**TASK GOAL**.
State the number of lines in the entries below where the string "computer" occurs, and omit everything else.

── GIVEN RECORDS

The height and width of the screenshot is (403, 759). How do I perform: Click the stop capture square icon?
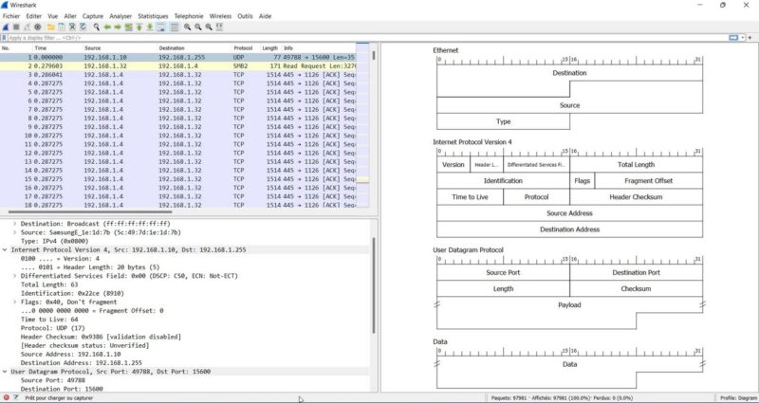tap(15, 27)
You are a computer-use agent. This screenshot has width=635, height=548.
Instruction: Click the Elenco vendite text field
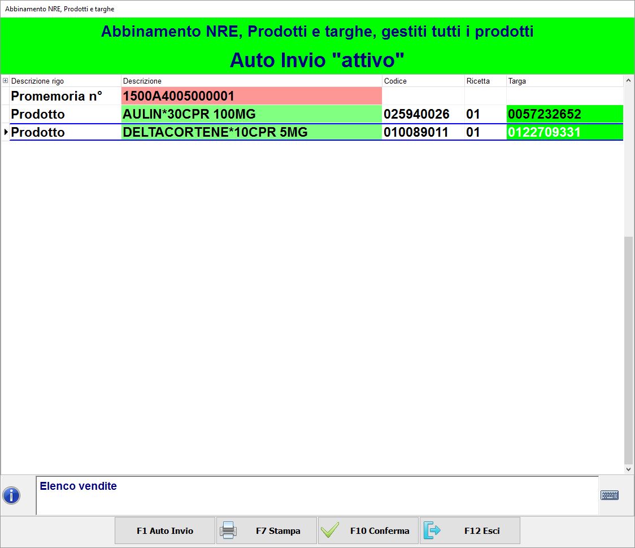click(316, 495)
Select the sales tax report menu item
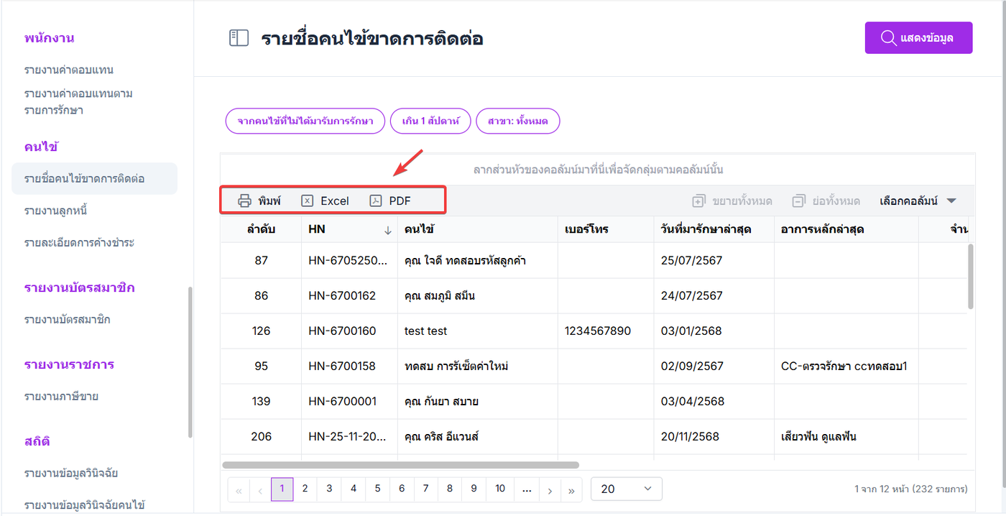 click(x=61, y=396)
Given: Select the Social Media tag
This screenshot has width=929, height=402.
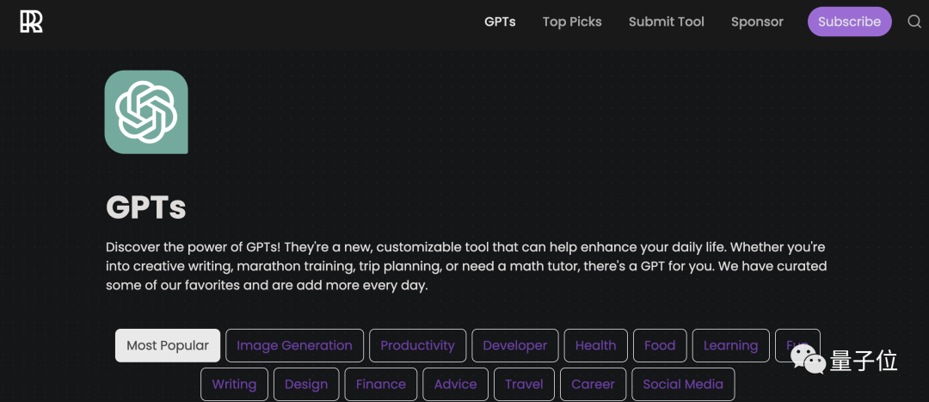Looking at the screenshot, I should click(683, 384).
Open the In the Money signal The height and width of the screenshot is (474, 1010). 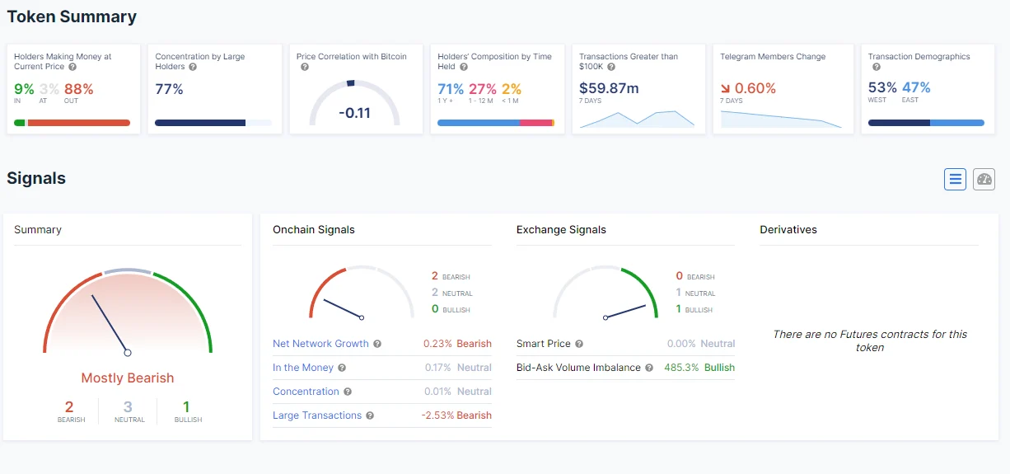pyautogui.click(x=302, y=368)
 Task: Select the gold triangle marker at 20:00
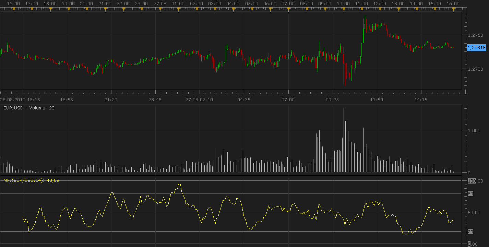coord(86,9)
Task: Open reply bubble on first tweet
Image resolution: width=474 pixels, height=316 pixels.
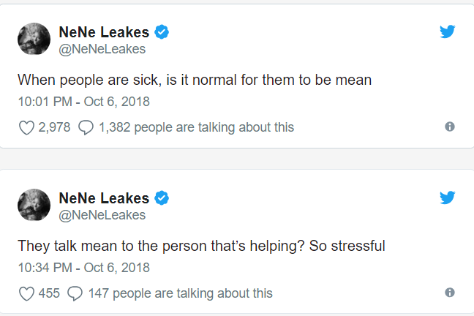Action: tap(86, 127)
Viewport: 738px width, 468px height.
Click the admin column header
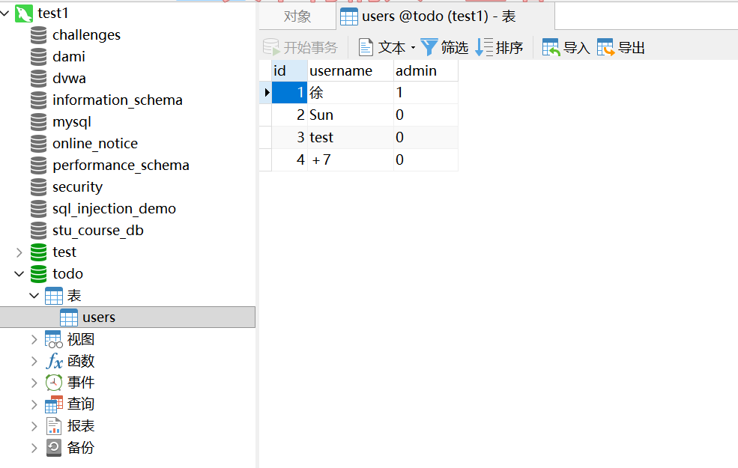point(416,71)
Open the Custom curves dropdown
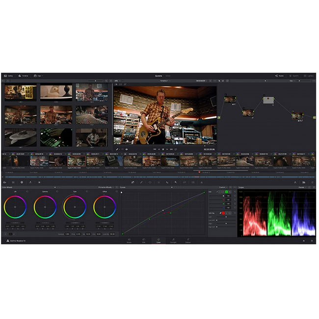 [223, 187]
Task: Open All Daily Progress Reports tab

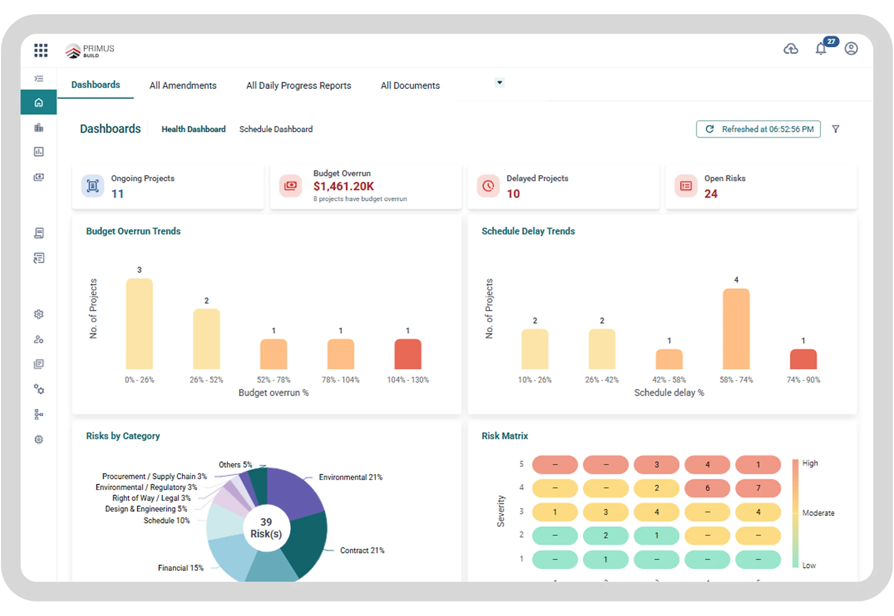Action: (299, 86)
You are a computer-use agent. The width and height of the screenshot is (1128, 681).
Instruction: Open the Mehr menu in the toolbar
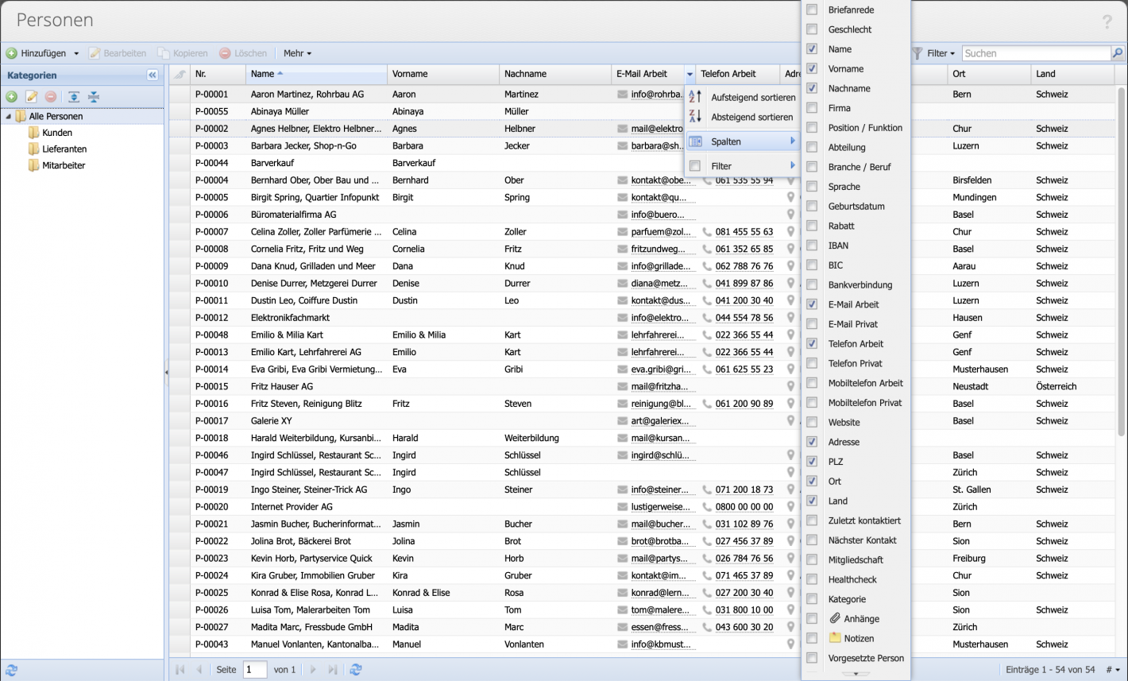[296, 53]
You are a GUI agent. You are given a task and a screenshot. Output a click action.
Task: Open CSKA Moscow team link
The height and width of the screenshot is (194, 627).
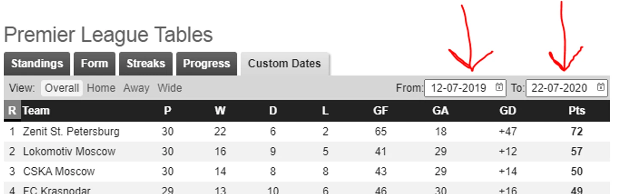[x=58, y=172]
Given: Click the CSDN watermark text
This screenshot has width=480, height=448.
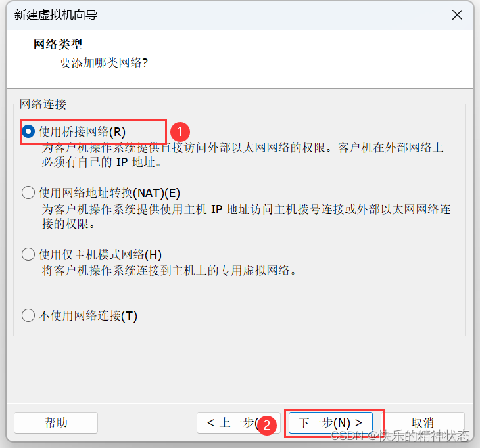Looking at the screenshot, I should [x=400, y=435].
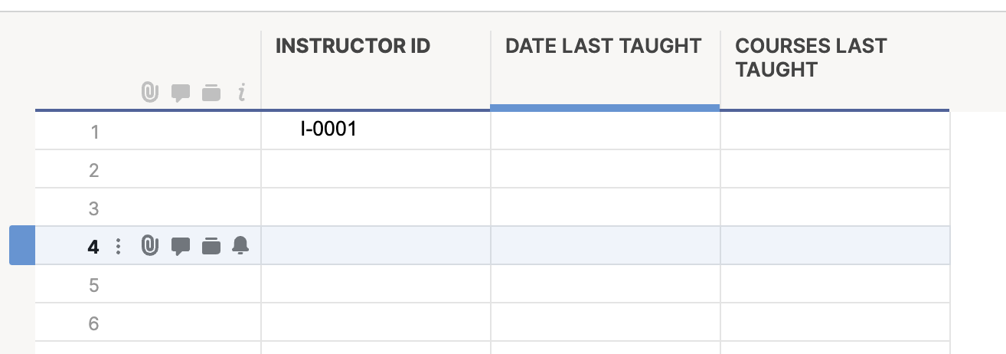Select row number 6
The image size is (1006, 354).
(94, 323)
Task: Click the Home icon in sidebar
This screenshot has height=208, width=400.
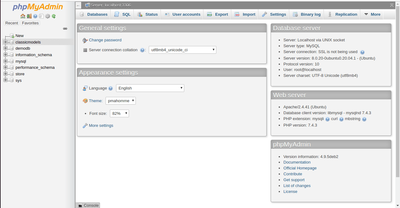Action: (x=23, y=16)
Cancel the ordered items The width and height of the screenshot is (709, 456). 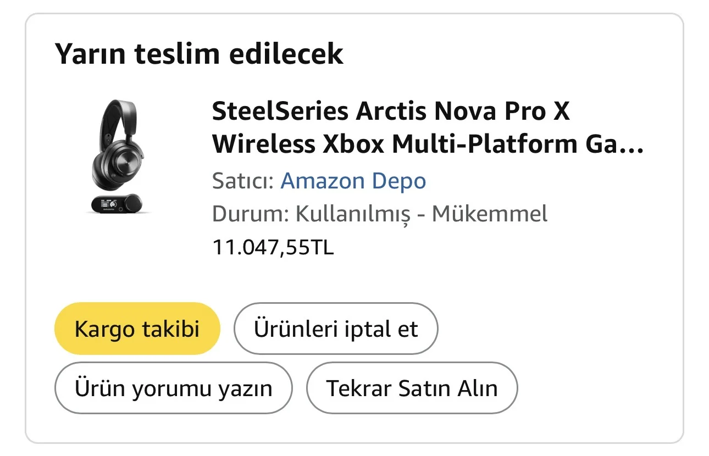[336, 329]
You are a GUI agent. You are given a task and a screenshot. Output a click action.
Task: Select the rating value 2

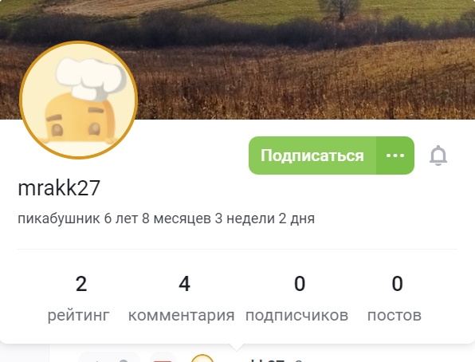click(x=81, y=284)
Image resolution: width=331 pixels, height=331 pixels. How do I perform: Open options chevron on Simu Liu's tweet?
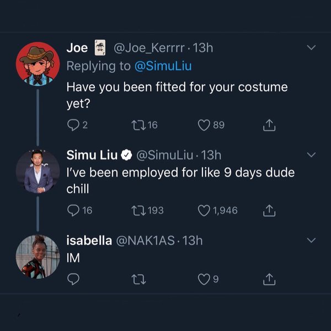[311, 154]
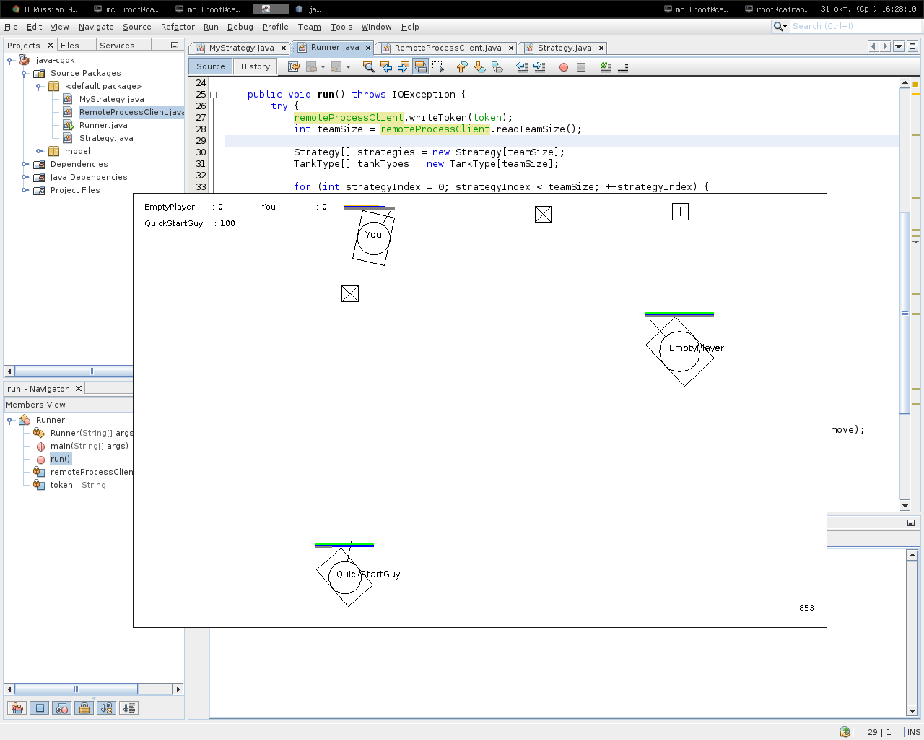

────

**RESPONSE TO THIS EXERCISE**.
2